Nfld. & Labrador

Where pension savings go at Kruger 'big stumbling block' for workers

A pensioner committee at Corner Brook Pulp and Paper says unless the money will be going back into the mill, workers won't agree to modify Kruger's pension payment.
Kruger Industrial, parent company of Corner Brook Pulp and Paper, sent a notice to workers and retirees in May asking for support in petitioning the provincial government to temporarily modify payments the company makes to the pension plan. (CBC)

Pensioners with Corner Brook Pulp and Paper are in meetings this week with Kruger to discuss the company's proposal to modify pension payments over three years.

The company sent a notice to active and retired workers last month, asking to change the amount the company is putting into the pension plans.

However, Gerald Parsons, head of the pension committee, said he wants to know where those savings would be going before the workers agree to anything.

"We couldn't get a handle on exactly where the money was going to go to so that's the big stumbling block we got right now," he said.
Gerald Parsons says the pension committee is advising workers not to accept the offer from Kruger currently on the table for proposed pension payment changes. (CBC)

"What's on the table we were close to using it, but the mill money, we wanted to know what was going to be done in the mill with this money because we know: the mill runs, our pension is safe."

The proposed modification to payments would see Kruger save $15 million over three years, which isn't a huge amount considering the company still owes the pension fund $76 million.

Parsons said negotiations have been going on for nearly two months now.

"They had an offer on the table when they came in the first time and they came a long ways with it, they came back with two more offers," said Parsons.

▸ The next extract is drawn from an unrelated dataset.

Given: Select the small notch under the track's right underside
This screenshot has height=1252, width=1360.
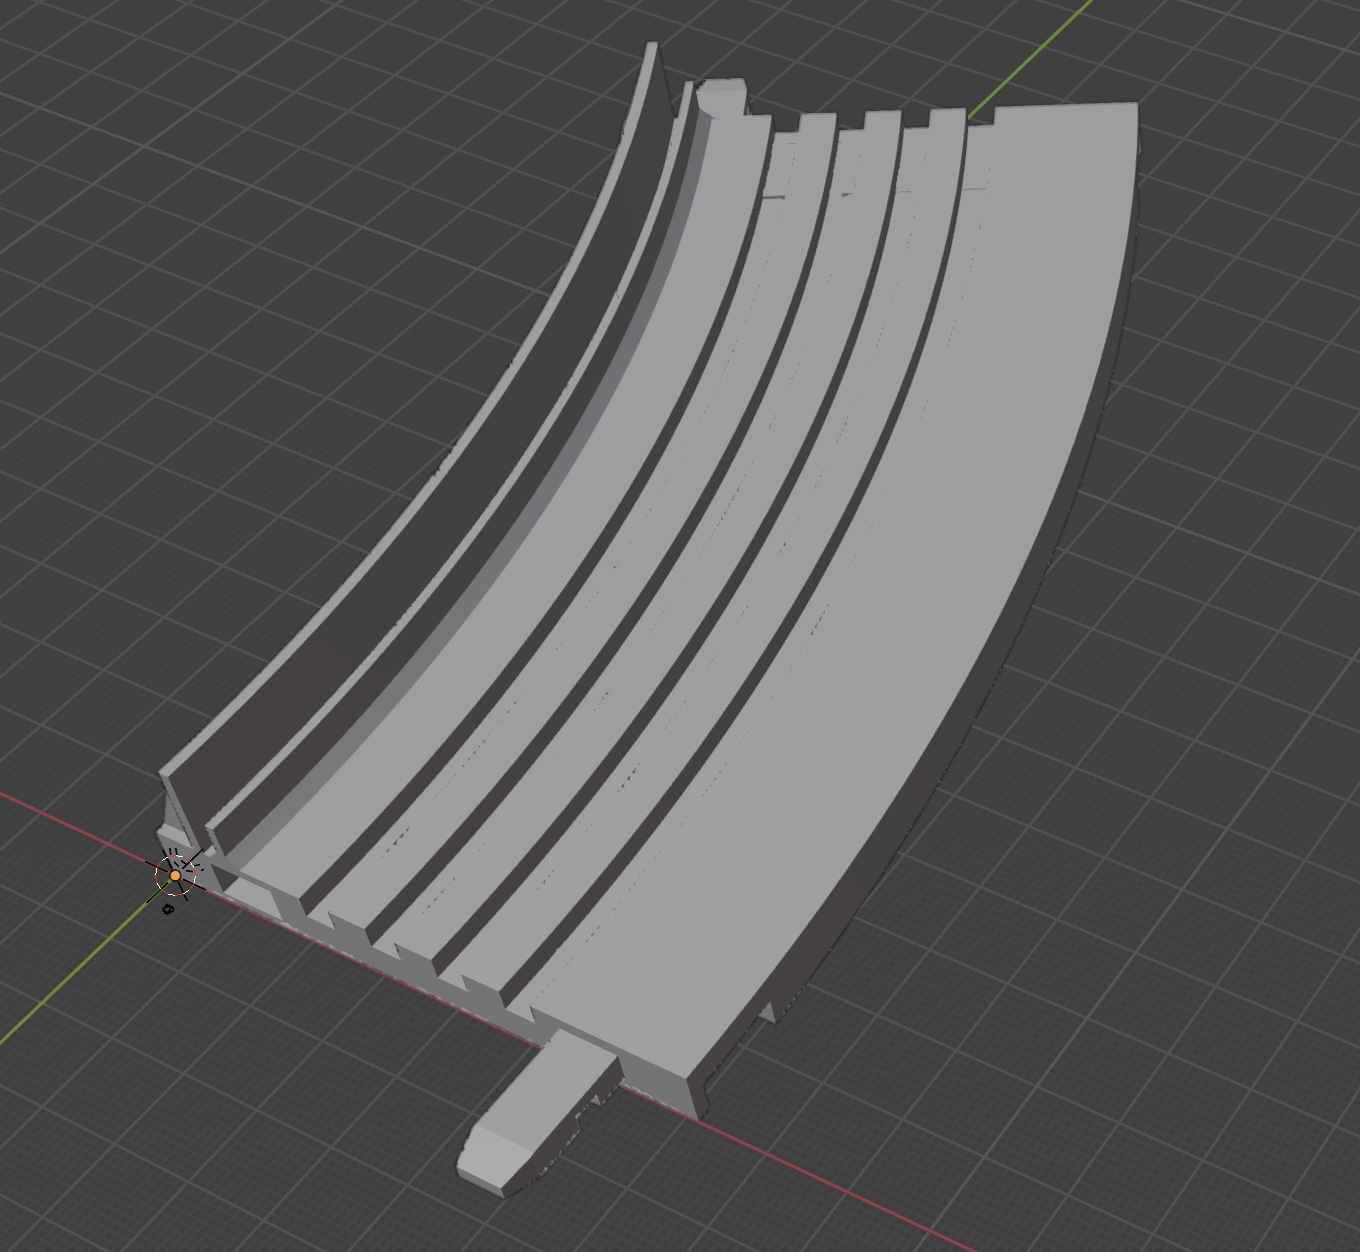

"We were getting close to the offers that were on the table and one of the biggest concerns that we had is that we wanted the money to go back into the mill."

He added the committee is not telling its members how to vote, but is recommending not to accept the offer currently on the table.

"We were getting close and we might have had something on the table that we could go back to our people and say, 'Yes it's good and you go vote for it,' but right now we are not recommending it."

Objections to the current proposal have to be sent in to Kruger by July 8.